Yesterday we went to town for some needed laundry and groceries and for me, a haircut. I love these little Texas barbershops — this one was owned by a good ol’ boy who has been cutting hair since 1950 — that’s 61 years. His shop on Main Street is festooned with all sorts of photos and memorabilia and he was great fun to talk with — and a good barber. No politics or sports — just local history.
He and I found that we had a thing in common — we had both served aboard the U.S.S. Hancock, CVA-19. He was aboard it as a barber during the Korean conflict and told me some interesting stuff about the installation of the steam catapults. (I had over 200 cat shots off that ship 15 years later.) He told of how the “Limey engineers” (the Brits developed steam catapults) help install them and how the ship spent nearly a year test firing them — shooting cars and trucks into the waters off San Diego — before they tried planes. It was a good visit and good haircut for ten bucks.

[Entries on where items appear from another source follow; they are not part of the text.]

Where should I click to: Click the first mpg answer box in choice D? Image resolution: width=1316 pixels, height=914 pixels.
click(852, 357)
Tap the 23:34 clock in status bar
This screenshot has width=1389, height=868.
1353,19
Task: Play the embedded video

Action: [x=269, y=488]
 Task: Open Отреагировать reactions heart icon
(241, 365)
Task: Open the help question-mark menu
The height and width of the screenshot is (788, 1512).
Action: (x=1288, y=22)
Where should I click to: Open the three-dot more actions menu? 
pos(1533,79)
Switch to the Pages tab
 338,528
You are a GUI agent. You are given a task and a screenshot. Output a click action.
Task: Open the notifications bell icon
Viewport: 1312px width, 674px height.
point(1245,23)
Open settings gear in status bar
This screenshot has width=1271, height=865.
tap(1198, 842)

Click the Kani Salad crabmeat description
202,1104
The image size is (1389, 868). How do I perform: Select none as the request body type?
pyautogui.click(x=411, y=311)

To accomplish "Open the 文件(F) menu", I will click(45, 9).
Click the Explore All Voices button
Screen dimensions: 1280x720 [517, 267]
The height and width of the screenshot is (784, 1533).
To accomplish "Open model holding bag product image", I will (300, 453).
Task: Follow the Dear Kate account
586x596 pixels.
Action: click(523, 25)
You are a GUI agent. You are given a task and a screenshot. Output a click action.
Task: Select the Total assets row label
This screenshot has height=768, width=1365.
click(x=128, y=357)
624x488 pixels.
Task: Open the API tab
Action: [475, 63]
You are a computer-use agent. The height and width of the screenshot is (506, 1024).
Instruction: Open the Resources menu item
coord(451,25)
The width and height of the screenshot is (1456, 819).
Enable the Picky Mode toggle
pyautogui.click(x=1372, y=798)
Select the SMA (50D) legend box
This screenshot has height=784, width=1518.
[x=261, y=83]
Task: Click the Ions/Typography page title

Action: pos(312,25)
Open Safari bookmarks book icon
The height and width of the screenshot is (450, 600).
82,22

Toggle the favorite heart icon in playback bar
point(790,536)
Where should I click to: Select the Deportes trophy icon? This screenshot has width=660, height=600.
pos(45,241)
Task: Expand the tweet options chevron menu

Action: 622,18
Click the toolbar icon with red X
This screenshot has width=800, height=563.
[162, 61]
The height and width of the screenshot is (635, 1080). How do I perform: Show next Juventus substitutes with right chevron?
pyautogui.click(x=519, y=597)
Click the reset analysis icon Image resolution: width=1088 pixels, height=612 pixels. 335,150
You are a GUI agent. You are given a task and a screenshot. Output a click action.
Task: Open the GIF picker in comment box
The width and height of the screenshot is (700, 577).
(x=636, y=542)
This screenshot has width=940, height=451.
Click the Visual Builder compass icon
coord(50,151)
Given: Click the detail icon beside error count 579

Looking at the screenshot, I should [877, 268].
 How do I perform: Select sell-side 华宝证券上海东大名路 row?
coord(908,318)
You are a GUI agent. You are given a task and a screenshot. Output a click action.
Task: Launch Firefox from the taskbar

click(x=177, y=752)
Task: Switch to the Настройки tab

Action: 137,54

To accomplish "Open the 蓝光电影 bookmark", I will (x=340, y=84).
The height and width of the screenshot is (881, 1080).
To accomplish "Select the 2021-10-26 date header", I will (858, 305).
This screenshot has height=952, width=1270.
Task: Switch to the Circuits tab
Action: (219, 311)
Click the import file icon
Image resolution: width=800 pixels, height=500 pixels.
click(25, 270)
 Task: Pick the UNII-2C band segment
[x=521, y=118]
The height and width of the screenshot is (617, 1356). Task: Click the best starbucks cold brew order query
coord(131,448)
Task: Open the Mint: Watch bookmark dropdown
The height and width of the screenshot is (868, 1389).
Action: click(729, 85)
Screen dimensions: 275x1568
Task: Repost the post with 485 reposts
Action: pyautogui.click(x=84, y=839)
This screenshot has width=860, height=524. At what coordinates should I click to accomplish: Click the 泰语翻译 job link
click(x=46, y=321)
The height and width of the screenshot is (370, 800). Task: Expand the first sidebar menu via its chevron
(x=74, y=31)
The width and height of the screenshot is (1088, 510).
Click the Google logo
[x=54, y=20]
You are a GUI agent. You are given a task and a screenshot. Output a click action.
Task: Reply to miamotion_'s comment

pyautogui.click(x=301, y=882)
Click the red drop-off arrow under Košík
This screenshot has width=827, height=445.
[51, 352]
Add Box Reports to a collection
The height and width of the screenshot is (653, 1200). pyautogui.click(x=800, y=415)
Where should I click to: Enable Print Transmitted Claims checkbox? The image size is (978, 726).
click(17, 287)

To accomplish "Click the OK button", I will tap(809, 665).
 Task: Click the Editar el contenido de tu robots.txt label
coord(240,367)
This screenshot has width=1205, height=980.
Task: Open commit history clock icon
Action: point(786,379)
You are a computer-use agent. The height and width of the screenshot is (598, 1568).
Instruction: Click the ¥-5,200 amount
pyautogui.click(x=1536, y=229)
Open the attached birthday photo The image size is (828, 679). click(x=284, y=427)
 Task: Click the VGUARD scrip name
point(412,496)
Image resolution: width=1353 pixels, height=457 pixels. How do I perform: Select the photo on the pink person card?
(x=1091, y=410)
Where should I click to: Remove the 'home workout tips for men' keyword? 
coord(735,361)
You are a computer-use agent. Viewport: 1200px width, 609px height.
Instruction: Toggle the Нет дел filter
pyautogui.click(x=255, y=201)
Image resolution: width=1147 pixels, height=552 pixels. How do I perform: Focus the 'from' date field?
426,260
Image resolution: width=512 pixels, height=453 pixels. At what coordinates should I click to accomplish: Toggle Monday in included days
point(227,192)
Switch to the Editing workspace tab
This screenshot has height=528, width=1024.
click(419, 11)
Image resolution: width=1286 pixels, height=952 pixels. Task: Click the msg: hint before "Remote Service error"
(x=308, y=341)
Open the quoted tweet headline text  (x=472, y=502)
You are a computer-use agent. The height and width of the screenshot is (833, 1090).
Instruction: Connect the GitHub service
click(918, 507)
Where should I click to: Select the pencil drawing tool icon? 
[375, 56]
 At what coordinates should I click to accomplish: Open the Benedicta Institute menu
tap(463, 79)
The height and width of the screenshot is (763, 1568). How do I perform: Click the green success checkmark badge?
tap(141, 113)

The local supermarket — a Super S — is the only show in town. This western chain, according to my sources at the park office, comes in and buys up the competition and then charges what the traffic will bear. One of the rangers told me, “Most folks go to Kerrville for groceries.” Knowing it was a ways off, I asked the distance. It’s 55 miles one way.
When I told him that I was continually amazed at the distances people in Texas drive for most everything he said, “Heck, when you can go 80, it’s only 45 minutes.” (And I-10 speed limit is 80.)
We decided to shop locally — we’ve got plenty of driving ahead of us. Goliad tomorrow.